Meta CEO Mark Zuckerberg sold over $733 million in company shares during the first quarter of 2025, just weeks before former President Donald Trump announced new reciprocal tariffs on April 2. Bloomberg, citing Washington Services data, reported the transaction, fueling scrutiny over executive stock trading amid geopolitical uncertainty.
Zuckerberg’s divestments, totaling approximately 1.1 million shares, were executed through the Chan Zuckerberg Initiative under a pre-established 10b5-1 trading plan. Despite this structured approach, the timing has drawn attention, especially as Meta’s stock—along with other tech firms—declined sharply following the tariff announcement.
The Meta CEO wasn’t alone in reducing his holdings during this volatile period. Oracle CEO Safra Catz sold $705 million in stock options in January, while Palo Alto Networks CEO Nikesh Arora offloaded 2.36 million shares worth over $432 million.
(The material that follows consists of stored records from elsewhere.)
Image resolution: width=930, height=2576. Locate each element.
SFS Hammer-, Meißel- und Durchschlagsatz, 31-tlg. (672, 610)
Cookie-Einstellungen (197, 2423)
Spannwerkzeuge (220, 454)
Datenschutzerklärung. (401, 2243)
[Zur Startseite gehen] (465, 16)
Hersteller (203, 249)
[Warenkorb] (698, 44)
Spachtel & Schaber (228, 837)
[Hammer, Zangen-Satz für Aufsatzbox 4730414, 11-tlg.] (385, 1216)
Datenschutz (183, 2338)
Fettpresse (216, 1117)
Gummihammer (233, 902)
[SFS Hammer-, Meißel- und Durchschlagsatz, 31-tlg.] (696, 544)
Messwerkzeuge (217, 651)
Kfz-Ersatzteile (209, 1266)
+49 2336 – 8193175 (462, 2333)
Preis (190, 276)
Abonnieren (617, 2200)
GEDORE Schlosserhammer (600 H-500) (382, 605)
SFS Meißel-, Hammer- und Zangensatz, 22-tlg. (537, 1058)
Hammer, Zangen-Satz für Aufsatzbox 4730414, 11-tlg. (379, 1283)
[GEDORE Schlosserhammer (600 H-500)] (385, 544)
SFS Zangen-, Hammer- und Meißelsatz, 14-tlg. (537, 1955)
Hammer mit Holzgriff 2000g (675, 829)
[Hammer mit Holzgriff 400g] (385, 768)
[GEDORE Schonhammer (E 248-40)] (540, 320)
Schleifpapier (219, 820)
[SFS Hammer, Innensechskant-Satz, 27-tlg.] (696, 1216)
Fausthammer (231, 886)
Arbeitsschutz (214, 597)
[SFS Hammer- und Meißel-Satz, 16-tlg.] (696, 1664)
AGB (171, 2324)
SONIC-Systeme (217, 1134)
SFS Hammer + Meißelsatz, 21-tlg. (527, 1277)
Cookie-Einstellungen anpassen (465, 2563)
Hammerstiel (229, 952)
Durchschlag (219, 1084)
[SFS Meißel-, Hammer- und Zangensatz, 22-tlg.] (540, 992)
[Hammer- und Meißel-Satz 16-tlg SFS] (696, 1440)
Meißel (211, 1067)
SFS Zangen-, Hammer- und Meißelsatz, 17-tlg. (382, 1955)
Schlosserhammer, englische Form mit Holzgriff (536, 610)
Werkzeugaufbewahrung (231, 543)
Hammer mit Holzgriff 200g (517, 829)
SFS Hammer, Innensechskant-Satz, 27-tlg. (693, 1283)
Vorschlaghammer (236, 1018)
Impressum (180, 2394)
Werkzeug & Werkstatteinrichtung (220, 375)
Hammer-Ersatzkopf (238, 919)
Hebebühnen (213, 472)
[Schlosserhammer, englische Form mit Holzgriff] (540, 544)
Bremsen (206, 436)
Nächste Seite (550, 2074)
JPMorgan Chase Chairman Jamie Dimon also executed significant sales, divesting over $265 million in shares by April.
The wave of executive stock sales has sparked renewed concerns about transparency and regulatory safeguards. While many of these transactions were conducted under structured trading plans, their scale and timing continue to fuel debates about the ethical implications of such practices, especially when they coincide with sensitive shifts in U.S. trade policy.